Possibly the Best Cocktail Bar in the World

Ladies and Gentlemen, we may have found it. Having spent an enjoyable few years conducting what I like (somewhat euphemistically) to call “research” I think we have found a contender for the world’s best bar right now. And I don’t mean the world’s coolest bar – to be frank I would never find out about that, and even if I did they would never let me in. And if they did, that would be the end of their period of cool – seriously, whenever a suited type like me turns up in a bar it is a sure sign the management have decided to cash in their cool chips for high volumes of paying customers instead. (or, as Harpo Marx memorably quipped about joining members clubs – arp arp arp ARP! honk).

Anyway, I digress.

A cocktail-loving friend of mine (hi Cabe!) has a section on his and his now wife’s blog (hi Caroline!) describing (in loving fashion) Old Fashioneds he has met. Now, there are many varieties of Old Fashioneds, most of them sticking to a core of bourbon or rye whisky, orange peel, sugar and bitters, but many also playing around with dark rum, grapefruit peel, cliché cherries, tobacco infusions and the like. I have tried many of them, but I had not to date experienced the following: the waiter plonks a standard, old fashioned Old Fashioned in front of you – perfectly balanced, soft yet punchy with the required overtones of fruit and manliness – and then, with no fanfare, also plonks down a conical flask like your chemistry teacher used to drink out of, corked and full of some kind of heavy smoke. The smoke, you see, is for pouring over the cocktail. And it smells of … golly … marshmallows and fire and autumn, and rich sweetness and sweet richness. And it is heavier than air and it pours, coiling hypnotically out of the flask over your glass and infusing the whole affair with intense flavor and with magic. And it’s incredible.
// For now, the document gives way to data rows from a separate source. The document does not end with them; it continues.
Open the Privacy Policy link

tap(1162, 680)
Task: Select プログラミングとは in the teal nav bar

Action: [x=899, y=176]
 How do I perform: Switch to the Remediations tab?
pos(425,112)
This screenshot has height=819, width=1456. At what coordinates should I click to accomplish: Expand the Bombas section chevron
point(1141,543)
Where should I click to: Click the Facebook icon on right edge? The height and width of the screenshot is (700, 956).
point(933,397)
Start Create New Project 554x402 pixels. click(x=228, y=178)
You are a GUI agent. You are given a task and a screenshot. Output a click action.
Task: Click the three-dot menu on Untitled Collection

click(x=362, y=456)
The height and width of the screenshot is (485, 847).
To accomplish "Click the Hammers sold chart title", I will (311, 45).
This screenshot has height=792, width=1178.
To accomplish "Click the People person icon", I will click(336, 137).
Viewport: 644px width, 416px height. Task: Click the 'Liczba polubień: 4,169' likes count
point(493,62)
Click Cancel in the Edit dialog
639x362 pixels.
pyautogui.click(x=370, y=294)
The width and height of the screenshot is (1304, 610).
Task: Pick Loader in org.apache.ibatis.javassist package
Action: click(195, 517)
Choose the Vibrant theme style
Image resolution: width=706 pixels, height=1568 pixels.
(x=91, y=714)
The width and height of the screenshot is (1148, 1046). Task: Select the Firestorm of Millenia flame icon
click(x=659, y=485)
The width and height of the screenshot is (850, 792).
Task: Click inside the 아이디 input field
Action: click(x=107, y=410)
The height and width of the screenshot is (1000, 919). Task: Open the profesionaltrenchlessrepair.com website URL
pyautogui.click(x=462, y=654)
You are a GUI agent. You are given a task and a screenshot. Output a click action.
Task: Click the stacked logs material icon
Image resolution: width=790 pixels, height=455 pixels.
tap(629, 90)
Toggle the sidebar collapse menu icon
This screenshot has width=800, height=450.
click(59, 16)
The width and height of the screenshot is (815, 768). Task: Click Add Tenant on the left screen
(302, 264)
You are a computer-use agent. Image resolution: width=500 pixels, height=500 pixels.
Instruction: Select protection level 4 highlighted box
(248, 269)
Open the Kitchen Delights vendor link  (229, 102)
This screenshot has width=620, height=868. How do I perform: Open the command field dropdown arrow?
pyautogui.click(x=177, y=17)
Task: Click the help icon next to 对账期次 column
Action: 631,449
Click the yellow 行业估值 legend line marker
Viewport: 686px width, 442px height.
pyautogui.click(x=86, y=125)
And they come with more. Centrifuged Bloody Maries (clear – but of course!) and lemongrass-infused vacuum-redistilled gin and tonics, and foamy concoctions bobbing with spherulized Earl Grey tea globules. The bar is covered in chemistry equipment that you are not allowed under New York licensing laws: the partial-vacuum still is a definite invitation to the police where I come from. They are the Heston Blumenthals of cocktailry and they confect, carbonate, combust and combine with the best of them. If you are a fan of cocktails, you HAVE to go.

And I can’t remember the bloody name of the place. You see, we were in Hong Kong with our good friends Kean and Nyree. They extremely generously put us up in their rather swish apartment in Repulse Bay and had put together a cunningly planned itinerary taking in the very best of Hong Kong. We had been 104 floors up in an elegant hotel for hot chocolate, we had seen wet markets and white witches and both sides of that famous skyline from the Star Ferry. And that evening, we had started with hot damn chili crab, chicken feet and two excellent bottles of wine and finished with huge cigars in a hidden speakeasy washed down with “corpse reviver” cocktails (I have no idea). And we were hammered. We blame the months of no drinking, and the jetlag, and the amazing hospitality, and stuff. We got truly and thoroughly Keaned (or, as it is nowadays, Kean & Nyreed). And it was bloody marvellous.

No, I have no photographs of the occasion, or the cocktails. Yes, I could look the bar up in a minute on google, remind myself of the name and tell you all. But that would spoil a good story, wouldn’t it?